Hong Kong is uniquely situated near manufacturing facilities in Southern China. With our collective experience in hardware entrepreneurship, as well as entrepreneurship and engineering education, we quickly came up with the idea for a Minimum Viable Product (MVP): We thought we could test the idea for a one week long hardware startup bootcamp. We thought we could bring MIT students to Hong Kong, join them up with Hong Kong students, and have them form teams and build hardware startups complete with working prototypes – all in one week.
In true MIT fashion, the team on the ground in Hong Kong sprang into action with absolutely no resources. There was no space… no staff… no pre-existing application process. We had to invent it all. We launched what became the MIT Kickstart Program in June 2016. 24 students from MIT and Hong Kong became the first Hong Kong Node cohort to experience the intersection between hardware and entrepreneurship in a bootcamp format. The key elements of MEMSI were all there: Entrepreneurship, making, and a trip to see factories in China. And it was great fun – both for the participants and the alumni in Hong Kong, who were thrilled to see their alma mater take up residence in their home town.
With the successful conclusion of MIT KickStart, we knew we wanted to do it again. This time, we wanted to bring MIT’s operating systems for entrepreneurship and for making and hacking to Hong Kong.
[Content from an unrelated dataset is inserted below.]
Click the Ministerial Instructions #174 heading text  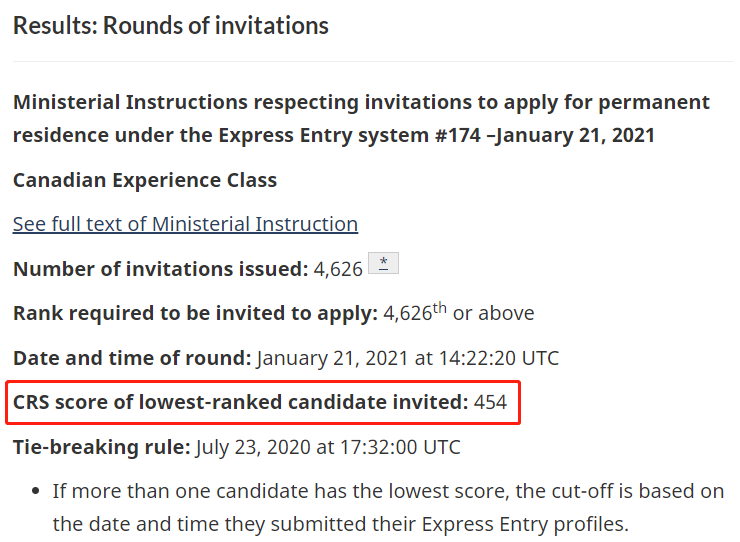[361, 119]
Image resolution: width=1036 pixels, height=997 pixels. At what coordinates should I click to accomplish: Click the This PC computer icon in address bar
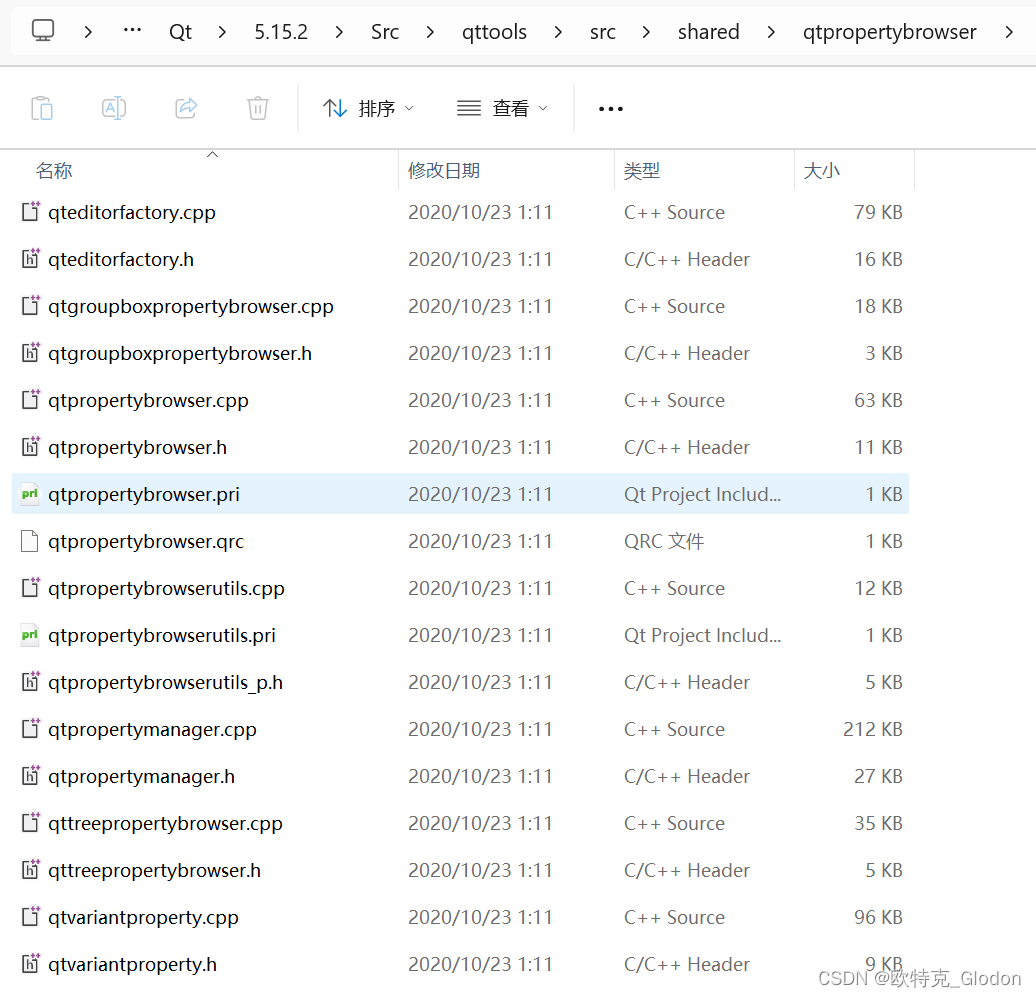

Kickstart also taught us one week was too short. And thus, MEMSI was born – the two week long hardware startup bootcamp that was offered in its current format for the first time in January 2017.
We have since offered it a few more times. Each time, we learned and iterated on the fly. But our mission never changed: To help students learn, and to build community. That is the soul of this program, and that is what makes MEMSI, MEMSI.